Comenzaré por nuestros antepasados, pues justo y razonable es dedicarles en esta
ocasión el homenaje de nuestro recuerdo. Ellos fueron, sí, los que, afincados de
siempre en este suelo, nos lo legaron libre hasta hoy, de generación en
generación. Todos ellos son dignos de encomio, pero aún más nuestros padres, que
incrementaron su herencia con el imperio que tenemos, legado no sin esfuerzo a
la siguiente generación. Ese imperio debe su grandeza principalmente a nosotros,
los que nos hallamos en la fuerza de la edad y hemos fortalecido esta ciudad
capacitándola para la guerra y para la paz....; con todo, antes de iniciar el
panegírico de estos, deseo recalcar la conducta que nos mereció tales avances,
nuestro régimen y las virtudes que posibilitaron esa grandeza, convencido de la
oportunidad de recordarlas en el momento presente y la utilidad que reportará
escucharlas a toda la muchedumbre de ciudadanos y extranjeros.
Nuestro régimen nada tiene que envidiar a las instituciones de nuestros vecinos,
y en vez de imitadores, somos modelos para algunos. Su nombre es democracia,
porque dicha constitución hace ciudadanos no a unos pocos, sino a los más.
Conforme a nuestras leyes todos participan de igualdad de derechos en sus
diferencias privadas, pero cada uno es honrado con preferencia en los asuntos
políticos según el prestigio (axiosis) y la buena reputación y, desde luego, no
tanto por la clase social a que pertenece cuanto por su mérito, ni tampoco en
caso de pobreza si puede realizar algún beneficio a la ciudad. Y nos regimos
como hombres libres, no solo en los asuntos públicos, sino también en las
relaciones mutuas y diarias, con frecuencia sometidas a sospecha, pues no
tomamos a mal al hombre que actúa según su gusto, ni le ponemos cara de
reproche, comportamiento éste que no es delito, pero sí penoso y de mal tono. Y
así como no nos estorbamos en la vida privada, no actuamos al margen de la ley
en los asuntos públicos, sobre todo por respeto; obedecemos a los que en cada
momento desempeñan las magistraturas y a las leyes, y de éstas precisamente
aquellas que están promulgadas en beneficio de los que sufren injusticia y
aquellas otras no escritas, que producen vergüenza manifiesta al que la
incumple.
También hemos procurado cuantiosos solaces al espíritu: juegos, sacrificios....

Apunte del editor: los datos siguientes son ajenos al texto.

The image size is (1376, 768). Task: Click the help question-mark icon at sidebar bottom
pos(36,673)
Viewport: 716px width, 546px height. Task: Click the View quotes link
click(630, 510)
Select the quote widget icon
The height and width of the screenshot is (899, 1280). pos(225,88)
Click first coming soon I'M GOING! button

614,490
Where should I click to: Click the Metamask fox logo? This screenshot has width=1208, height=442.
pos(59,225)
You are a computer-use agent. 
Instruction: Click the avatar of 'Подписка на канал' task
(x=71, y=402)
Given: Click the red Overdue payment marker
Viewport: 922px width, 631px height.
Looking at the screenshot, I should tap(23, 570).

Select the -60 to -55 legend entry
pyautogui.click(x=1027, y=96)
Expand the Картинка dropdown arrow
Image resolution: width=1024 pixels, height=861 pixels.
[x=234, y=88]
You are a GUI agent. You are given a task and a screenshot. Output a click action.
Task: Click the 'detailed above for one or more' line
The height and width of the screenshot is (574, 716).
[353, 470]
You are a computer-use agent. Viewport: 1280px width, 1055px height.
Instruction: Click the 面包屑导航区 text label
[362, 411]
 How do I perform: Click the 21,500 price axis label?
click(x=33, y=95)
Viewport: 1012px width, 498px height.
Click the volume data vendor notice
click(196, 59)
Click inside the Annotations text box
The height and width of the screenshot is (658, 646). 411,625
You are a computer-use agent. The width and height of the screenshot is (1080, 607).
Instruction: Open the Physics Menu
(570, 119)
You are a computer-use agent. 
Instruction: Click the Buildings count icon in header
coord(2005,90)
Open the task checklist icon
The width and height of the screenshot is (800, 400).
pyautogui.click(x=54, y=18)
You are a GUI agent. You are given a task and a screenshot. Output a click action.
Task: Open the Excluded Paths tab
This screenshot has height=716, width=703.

Amamos la belleza con poco gasto y la sabiduría sin relajación; buscamos la
eficiencia en el uso de la riqueza, no vana jactancia, y para nosotros el
verdadero baldón no es la pobreza, sino la ociosidad que la fomenta. Hay
individuos que se dedican por igual a los asuntos privados y a los públicos, en
tanto otros, profesionales del trabajo, conocen a fondo los asuntos políticos;
somos los únicos que consideramos al desentendido de esto, no como ocioso, sino
inútil, y es notoria nuestra estimación y recto juicio de los asuntos,
convencidos de que los discursos no implican perjuicio para la acción, antes son
requisito previo para la realización de lo que debe hacerse. También poseemos
otras destacada cualidad: audacia a toda prueba, no exenta de reflexión en el
obrar; a otros la ignorancia les infunde audacia y la reflexión temor. Justo es
reconocer que son las almas mejor templadas las que, clarividentes de lo ingrato
y lo atractivo, no por ello retroceden ante el peligro. Nuestro ideal de nobleza
difiere totalmente del común; no granjeamos amigos no recibiendo beneficios,
sino otorgándolos. Quien hace un favor es amigo más seguro, pues por su
benevolencia al agraciado desea perpetuar esa deuda; mas quien lo debe, es más
remiso, considerando que debe corresponder al beneficio no graciosamente, sino
como deuda. Somos los únicos que prestamos desinteresada ayuda, no por cálculo
de conveniencia, sino por la confianza en la propia libertad.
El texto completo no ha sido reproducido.